• _Instructions to follow_
Below are records that must be duplicated exactly.

- - - -

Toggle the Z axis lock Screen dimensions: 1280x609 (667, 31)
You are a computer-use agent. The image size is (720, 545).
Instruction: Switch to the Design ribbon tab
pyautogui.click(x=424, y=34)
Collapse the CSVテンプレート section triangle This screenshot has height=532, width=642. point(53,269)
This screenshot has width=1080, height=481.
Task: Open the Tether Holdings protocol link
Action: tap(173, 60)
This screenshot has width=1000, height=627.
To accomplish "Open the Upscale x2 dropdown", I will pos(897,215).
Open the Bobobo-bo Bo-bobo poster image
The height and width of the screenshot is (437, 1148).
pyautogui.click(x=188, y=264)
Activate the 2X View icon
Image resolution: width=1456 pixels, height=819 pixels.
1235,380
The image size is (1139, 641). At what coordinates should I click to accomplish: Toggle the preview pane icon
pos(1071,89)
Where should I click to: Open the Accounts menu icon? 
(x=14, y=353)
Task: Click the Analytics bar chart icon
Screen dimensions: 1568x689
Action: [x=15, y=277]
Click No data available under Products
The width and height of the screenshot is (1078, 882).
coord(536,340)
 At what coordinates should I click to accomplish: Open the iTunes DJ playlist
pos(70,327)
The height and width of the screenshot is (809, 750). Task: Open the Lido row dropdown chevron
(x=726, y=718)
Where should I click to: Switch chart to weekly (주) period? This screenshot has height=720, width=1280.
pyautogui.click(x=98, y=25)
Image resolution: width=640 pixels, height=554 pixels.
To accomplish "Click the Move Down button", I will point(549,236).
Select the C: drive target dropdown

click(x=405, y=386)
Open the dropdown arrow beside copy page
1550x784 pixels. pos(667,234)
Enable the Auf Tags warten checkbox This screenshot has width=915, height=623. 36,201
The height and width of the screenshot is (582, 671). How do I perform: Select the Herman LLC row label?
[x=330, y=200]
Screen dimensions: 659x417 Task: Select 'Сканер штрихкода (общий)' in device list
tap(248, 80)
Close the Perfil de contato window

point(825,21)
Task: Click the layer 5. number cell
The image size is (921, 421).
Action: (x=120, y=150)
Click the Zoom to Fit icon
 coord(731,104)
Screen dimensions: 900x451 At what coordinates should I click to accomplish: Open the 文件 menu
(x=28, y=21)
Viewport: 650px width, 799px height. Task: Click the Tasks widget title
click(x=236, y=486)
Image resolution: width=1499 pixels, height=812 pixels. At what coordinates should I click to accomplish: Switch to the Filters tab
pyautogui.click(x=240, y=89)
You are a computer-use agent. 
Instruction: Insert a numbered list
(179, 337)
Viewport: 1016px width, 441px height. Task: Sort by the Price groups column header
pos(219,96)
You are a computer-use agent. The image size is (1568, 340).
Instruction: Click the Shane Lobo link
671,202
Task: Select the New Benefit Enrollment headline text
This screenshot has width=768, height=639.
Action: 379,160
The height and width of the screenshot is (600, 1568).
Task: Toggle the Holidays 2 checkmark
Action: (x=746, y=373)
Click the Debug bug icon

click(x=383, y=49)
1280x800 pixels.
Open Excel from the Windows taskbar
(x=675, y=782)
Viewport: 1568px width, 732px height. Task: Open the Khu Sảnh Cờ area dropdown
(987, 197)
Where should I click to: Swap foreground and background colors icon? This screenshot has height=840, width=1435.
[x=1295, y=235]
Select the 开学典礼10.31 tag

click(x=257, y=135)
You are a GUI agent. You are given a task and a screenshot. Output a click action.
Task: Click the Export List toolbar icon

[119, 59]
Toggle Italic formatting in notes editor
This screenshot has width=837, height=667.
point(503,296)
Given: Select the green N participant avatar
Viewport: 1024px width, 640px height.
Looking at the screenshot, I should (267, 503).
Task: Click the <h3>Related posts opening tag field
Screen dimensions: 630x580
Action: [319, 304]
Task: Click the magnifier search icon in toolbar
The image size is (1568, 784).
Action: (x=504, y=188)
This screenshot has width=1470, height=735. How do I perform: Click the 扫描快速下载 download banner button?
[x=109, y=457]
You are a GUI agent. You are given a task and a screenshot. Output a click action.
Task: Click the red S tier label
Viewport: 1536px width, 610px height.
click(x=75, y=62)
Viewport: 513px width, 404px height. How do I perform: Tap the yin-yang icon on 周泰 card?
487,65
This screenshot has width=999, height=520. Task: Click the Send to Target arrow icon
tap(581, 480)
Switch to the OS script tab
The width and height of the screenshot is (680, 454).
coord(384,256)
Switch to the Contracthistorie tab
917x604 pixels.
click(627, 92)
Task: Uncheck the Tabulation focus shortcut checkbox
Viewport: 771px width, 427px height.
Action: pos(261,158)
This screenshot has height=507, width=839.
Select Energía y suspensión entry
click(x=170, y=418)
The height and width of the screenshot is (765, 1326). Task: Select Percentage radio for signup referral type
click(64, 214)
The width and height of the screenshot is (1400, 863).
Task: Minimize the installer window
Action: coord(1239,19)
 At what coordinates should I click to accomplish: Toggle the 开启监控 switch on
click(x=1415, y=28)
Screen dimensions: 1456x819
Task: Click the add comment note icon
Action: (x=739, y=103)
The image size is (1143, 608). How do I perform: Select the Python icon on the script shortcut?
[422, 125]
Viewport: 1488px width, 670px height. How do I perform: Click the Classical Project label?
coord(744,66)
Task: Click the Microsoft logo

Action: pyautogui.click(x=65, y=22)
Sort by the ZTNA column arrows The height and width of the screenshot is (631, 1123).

- - - -

• _Task solution_
Toggle the Z axis lock Screen dimensions: 1280x609 (667, 31)
You are a computer-use agent. The image size is (720, 545).
Instruction: Switch to the Design ribbon tab
pyautogui.click(x=424, y=34)
Collapse the CSVテンプレート section triangle This screenshot has height=532, width=642. point(53,269)
This screenshot has width=1080, height=481.
Task: Open the Tether Holdings protocol link
Action: tap(173, 60)
This screenshot has width=1000, height=627.
To accomplish "Open the Upscale x2 dropdown", I will pos(897,215).
Open the Bobobo-bo Bo-bobo poster image
The height and width of the screenshot is (437, 1148).
pyautogui.click(x=188, y=264)
Activate the 2X View icon
Image resolution: width=1456 pixels, height=819 pixels.
1235,380
The image size is (1139, 641). At what coordinates should I click to accomplish: Toggle the preview pane icon
pos(1071,89)
Where should I click to: Open the Accounts menu icon? 
(x=14, y=353)
Task: Click the Analytics bar chart icon
Screen dimensions: 1568x689
Action: [x=15, y=277]
Click No data available under Products
The width and height of the screenshot is (1078, 882).
coord(536,340)
 At what coordinates should I click to accomplish: Open the iTunes DJ playlist
pos(70,327)
The height and width of the screenshot is (809, 750). Task: Open the Lido row dropdown chevron
(x=726, y=718)
Where should I click to: Switch chart to weekly (주) period? This screenshot has height=720, width=1280.
pyautogui.click(x=98, y=25)
Image resolution: width=640 pixels, height=554 pixels.
To accomplish "Click the Move Down button", I will point(549,236).
Select the C: drive target dropdown

click(x=405, y=386)
Open the dropdown arrow beside copy page
1550x784 pixels. pos(667,234)
Enable the Auf Tags warten checkbox This screenshot has width=915, height=623. 36,201
The height and width of the screenshot is (582, 671). How do I perform: Select the Herman LLC row label?
[x=330, y=200]
Screen dimensions: 659x417 Task: Select 'Сканер штрихкода (общий)' in device list
tap(248, 80)
Close the Perfil de contato window

point(825,21)
Task: Click the layer 5. number cell
The image size is (921, 421).
Action: (x=120, y=150)
Click the Zoom to Fit icon
 coord(731,104)
Screen dimensions: 900x451 At what coordinates should I click to accomplish: Open the 文件 menu
(x=28, y=21)
Viewport: 650px width, 799px height. Task: Click the Tasks widget title
click(x=236, y=486)
Image resolution: width=1499 pixels, height=812 pixels. At what coordinates should I click to accomplish: Switch to the Filters tab
pyautogui.click(x=240, y=89)
You are a computer-use agent. 
Instruction: Insert a numbered list
(179, 337)
Viewport: 1016px width, 441px height. Task: Sort by the Price groups column header
pos(219,96)
You are a computer-use agent. The image size is (1568, 340).
Instruction: Click the Shane Lobo link
671,202
Task: Select the New Benefit Enrollment headline text
This screenshot has width=768, height=639.
Action: 379,160
The height and width of the screenshot is (600, 1568).
Task: Toggle the Holidays 2 checkmark
Action: (x=746, y=373)
Click the Debug bug icon

click(x=383, y=49)
1280x800 pixels.
Open Excel from the Windows taskbar
(x=675, y=782)
Viewport: 1568px width, 732px height. Task: Open the Khu Sảnh Cờ area dropdown
(987, 197)
Where should I click to: Swap foreground and background colors icon? This screenshot has height=840, width=1435.
[x=1295, y=235]
Select the 开学典礼10.31 tag

click(x=257, y=135)
You are a GUI agent. You are given a task and a screenshot. Output a click action.
Task: Click the Export List toolbar icon

[119, 59]
Toggle Italic formatting in notes editor
This screenshot has width=837, height=667.
point(503,296)
Given: Select the green N participant avatar
Viewport: 1024px width, 640px height.
Looking at the screenshot, I should (267, 503).
Task: Click the <h3>Related posts opening tag field
Screen dimensions: 630x580
Action: [319, 304]
Task: Click the magnifier search icon in toolbar
The image size is (1568, 784).
Action: (x=504, y=188)
This screenshot has width=1470, height=735. How do I perform: Click the 扫描快速下载 download banner button?
[x=109, y=457]
You are a GUI agent. You are given a task and a screenshot. Output a click action.
Task: Click the red S tier label
Viewport: 1536px width, 610px height.
click(x=75, y=62)
Viewport: 513px width, 404px height. How do I perform: Tap the yin-yang icon on 周泰 card?
487,65
This screenshot has width=999, height=520. Task: Click the Send to Target arrow icon
tap(581, 480)
Switch to the OS script tab
The width and height of the screenshot is (680, 454).
coord(384,256)
Switch to the Contracthistorie tab
917x604 pixels.
click(627, 92)
Task: Uncheck the Tabulation focus shortcut checkbox
Viewport: 771px width, 427px height.
Action: pos(261,158)
This screenshot has height=507, width=839.
Select Energía y suspensión entry
click(x=170, y=418)
The height and width of the screenshot is (765, 1326). Task: Select Percentage radio for signup referral type
click(64, 214)
The width and height of the screenshot is (1400, 863).
Task: Minimize the installer window
Action: coord(1239,19)
 At what coordinates should I click to accomplish: Toggle the 开启监控 switch on
click(x=1415, y=28)
Screen dimensions: 1456x819
Task: Click the add comment note icon
Action: (x=739, y=103)
The image size is (1143, 608). How do I perform: Select the Python icon on the script shortcut?
[422, 125]
Viewport: 1488px width, 670px height. How do I perform: Click the Classical Project label?
coord(744,66)
Task: Click the Microsoft logo

Action: pyautogui.click(x=65, y=22)
Sort by the ZTNA column arrows The height and width of the screenshot is (631, 1123).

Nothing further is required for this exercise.